Manufacturing resource planning (MRP II) is yet another tool used by many organizations to keep their inventory. It is a development of MRP I and it focuses more on operational and financial planning. The MRP II software provides a simulation capability to help the user get answers to the “if” questions (Wild, 2017). It is composed of many processes which are combined to make one overall system. It brings together production planning, materials requirement planning, and capacity requirement planning among other processes.

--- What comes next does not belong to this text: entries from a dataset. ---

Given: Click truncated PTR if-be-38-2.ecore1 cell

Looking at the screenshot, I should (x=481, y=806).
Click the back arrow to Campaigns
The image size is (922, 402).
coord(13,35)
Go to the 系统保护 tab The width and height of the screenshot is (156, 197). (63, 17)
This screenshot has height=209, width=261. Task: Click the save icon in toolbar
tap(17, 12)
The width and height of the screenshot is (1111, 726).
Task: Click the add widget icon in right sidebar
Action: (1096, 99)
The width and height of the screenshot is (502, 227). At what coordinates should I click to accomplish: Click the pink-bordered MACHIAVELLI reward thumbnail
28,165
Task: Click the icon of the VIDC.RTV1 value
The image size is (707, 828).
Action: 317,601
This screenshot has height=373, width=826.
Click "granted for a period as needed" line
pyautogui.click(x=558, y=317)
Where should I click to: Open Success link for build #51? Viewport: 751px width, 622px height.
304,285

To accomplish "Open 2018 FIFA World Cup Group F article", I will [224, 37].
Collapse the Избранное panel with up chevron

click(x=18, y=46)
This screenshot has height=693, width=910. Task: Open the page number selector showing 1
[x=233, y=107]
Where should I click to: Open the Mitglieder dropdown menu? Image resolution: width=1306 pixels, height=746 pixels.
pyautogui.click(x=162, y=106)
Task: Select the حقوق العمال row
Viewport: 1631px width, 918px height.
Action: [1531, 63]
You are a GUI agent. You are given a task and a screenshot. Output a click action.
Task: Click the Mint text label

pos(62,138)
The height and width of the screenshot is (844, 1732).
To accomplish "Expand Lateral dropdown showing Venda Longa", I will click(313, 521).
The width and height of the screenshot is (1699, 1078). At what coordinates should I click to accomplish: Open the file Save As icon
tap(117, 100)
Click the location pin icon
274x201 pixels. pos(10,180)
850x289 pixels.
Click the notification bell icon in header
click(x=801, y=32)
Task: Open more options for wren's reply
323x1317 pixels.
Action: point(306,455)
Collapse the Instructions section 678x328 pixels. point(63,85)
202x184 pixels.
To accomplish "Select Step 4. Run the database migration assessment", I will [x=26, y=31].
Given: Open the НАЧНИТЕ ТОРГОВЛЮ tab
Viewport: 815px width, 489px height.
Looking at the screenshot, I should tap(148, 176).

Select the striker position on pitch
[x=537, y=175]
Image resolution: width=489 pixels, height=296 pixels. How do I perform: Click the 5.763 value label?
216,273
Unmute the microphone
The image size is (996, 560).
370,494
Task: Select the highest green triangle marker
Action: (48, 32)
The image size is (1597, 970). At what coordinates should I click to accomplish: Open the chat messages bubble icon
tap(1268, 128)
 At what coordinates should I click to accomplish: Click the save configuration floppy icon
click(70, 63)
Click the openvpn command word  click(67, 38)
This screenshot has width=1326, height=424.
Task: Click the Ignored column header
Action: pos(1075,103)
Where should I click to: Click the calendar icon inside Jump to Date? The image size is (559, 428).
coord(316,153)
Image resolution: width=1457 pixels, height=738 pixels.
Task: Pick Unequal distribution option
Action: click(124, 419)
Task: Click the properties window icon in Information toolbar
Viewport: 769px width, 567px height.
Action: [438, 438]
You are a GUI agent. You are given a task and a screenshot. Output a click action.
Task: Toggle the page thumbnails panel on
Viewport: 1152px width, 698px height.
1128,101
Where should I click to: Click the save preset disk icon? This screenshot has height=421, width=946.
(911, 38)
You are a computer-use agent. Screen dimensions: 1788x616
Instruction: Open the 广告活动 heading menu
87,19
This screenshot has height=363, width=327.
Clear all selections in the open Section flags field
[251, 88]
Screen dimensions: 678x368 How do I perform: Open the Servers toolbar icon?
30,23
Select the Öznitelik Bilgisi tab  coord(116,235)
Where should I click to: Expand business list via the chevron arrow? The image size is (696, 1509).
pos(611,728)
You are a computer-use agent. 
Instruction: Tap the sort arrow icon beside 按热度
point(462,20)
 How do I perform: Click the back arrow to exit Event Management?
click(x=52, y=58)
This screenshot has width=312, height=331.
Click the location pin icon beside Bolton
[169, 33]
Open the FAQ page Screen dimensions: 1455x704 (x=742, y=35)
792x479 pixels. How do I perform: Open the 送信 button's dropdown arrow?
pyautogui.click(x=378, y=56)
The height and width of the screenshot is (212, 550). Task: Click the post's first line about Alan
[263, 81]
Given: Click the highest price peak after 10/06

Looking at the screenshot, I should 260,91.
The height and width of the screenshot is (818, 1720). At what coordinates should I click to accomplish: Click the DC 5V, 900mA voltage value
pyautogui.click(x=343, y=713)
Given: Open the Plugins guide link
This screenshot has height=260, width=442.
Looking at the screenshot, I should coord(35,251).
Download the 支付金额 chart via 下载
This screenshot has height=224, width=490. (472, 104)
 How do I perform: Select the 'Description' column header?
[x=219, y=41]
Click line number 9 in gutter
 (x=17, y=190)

This literature review finds that many scholars have made attempts to look into the pros and the cons of each of the available methods of inventory management. However, none of the studies is aimed at determining the best among them. This gap necessitates this research project.

Methodology

This research will adopt review of literature methodology, since secondary sources will be used to inform the researcher. The information gathered from different authors and reliable databases will be taken into consideration, in order to allow forming the conclusions. Similarly, interpretative research philosophy will be employed in this case. Based on this philosophy, it enables the researcher to have an in-depth consideration of the topic under study, hence reducing the biasness. Moreover; the phenomenological design is considered

as it helps in comparison of concepts in regards to themes.

Results and discussion

The supply lead time vary from one firm to the other. For companies in the same line of business, the difference in the lead time influences the level of consumer satisfaction. The relationship between the lead time and the level of satisfaction will be analysed. The lifecycle service levels of the different departments and organizations will be compared. The analysis will however focus on the organizations that use the same method. The relationship between the lifecycle services levels and customers’ service levels will be determined. The research will also compare the levels of employee’s and customers’ satisfaction when different methods are utilized.

Foreseen limitations

To have a reliable study, there is a need to have data from quite a large number of organizations who operate along different lines of business. It would also be necessary for each of the lines of business to equally have many businesses to be studied for all the .available methods. Covering such a wide scope would be practically impossible for this research.

Research schedule

Implementation Phases Week1 Week2 Week3 Week4 Week5 Week6 Week7 Week8 Week9
Data collection                  
Writing introduction and methodology                  
First Draft                  
Review of literature                  
Presentation and interpretation of findings                  
Second draft                  
Final copy                  

Conclusions and recommendations

The methodology is designed such that maximum information will be acquired by the end of the study. Analysis of the collected data will draw informed conclusions about the objectives of the research.The three week timeframe will also enable the researcher to reach out to a considerably many organizations and also allow a comprehensive analysis ofthe findings. Based on the foreseen limitations however, future studies in this area should consider evaluating a relatively wider scope.